Меня подобный поворот событий не устраивал по двум причинам: во-первых, он вряд ли устроил бы Капустина-старшего, который как-никак был моим нанимателем, а во-вторых, полагаться на миролюбие Трофима было чистым безумием. Нужно было срочно спасать ситуацию, которую своей неуверенной игрой загубил Анатолий Витальич. Наша пьеса начинала скатываться в фарс, и следовало как можно скорее возвращать ее в русло высокой трагедии. Простым размахиванием пистолета тут не обойдешься. Здесь требовалась документальная достоверность.

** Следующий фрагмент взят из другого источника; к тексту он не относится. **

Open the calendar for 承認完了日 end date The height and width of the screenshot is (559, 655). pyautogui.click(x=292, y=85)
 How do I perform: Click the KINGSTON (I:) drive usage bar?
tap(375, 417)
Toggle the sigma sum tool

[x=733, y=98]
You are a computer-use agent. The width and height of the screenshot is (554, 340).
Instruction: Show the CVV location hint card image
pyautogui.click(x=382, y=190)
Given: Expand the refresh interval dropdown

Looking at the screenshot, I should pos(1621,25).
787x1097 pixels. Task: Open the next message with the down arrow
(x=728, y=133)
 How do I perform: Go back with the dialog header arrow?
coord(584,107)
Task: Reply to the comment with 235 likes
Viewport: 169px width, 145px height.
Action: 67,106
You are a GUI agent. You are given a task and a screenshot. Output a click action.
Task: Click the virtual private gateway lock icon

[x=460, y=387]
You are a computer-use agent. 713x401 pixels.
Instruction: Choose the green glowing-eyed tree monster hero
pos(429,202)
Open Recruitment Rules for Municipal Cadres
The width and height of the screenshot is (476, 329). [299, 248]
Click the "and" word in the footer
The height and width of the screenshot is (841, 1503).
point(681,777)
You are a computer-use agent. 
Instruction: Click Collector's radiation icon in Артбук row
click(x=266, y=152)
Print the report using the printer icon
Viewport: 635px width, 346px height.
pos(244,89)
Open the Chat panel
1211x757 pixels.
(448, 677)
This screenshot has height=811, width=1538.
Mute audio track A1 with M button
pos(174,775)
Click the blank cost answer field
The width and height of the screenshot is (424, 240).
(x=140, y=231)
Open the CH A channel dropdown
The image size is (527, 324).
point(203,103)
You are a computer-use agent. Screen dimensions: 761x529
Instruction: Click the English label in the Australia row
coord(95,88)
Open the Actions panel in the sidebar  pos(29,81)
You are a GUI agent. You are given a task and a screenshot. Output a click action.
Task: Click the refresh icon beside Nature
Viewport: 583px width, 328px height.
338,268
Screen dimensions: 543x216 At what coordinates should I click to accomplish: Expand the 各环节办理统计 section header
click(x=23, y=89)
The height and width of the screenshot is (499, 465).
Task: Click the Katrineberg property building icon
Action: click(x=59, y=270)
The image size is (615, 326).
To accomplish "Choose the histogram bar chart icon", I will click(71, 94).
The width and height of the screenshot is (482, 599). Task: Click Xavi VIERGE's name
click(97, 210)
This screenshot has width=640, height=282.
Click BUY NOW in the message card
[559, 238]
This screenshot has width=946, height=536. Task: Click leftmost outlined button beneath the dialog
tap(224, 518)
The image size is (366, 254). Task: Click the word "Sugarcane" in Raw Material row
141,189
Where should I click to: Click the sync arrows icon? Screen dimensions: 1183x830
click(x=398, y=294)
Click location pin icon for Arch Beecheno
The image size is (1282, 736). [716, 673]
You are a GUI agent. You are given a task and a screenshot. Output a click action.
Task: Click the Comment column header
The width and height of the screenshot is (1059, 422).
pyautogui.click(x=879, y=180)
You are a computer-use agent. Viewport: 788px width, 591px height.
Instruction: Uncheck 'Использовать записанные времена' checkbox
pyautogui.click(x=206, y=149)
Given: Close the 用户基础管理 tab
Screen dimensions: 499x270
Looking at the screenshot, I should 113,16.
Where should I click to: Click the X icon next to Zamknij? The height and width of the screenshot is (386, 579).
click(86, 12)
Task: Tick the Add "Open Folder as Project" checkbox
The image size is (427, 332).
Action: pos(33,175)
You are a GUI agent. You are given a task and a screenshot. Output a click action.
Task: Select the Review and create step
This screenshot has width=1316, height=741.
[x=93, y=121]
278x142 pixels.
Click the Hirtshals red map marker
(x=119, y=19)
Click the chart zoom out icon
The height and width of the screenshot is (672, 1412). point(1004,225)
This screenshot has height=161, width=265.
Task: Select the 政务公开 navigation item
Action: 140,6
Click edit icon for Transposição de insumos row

Сделав непроницаемое лицо, я приблизилась к сидящему в кресле Трофиму и бесцеремонно сунула ему в лицо его собственный пистолет, прижав глушителем щеку. Он скосил глаза и, увидев, что мой указательный палец покоится на спусковом крючке, нахмурился.
— Поосторожнее с этой игрушкой, девочка! — сказал он сквозь зубы. — У нее очень мягкий спуск! Как бы не нажить тебе с ней неприятностей!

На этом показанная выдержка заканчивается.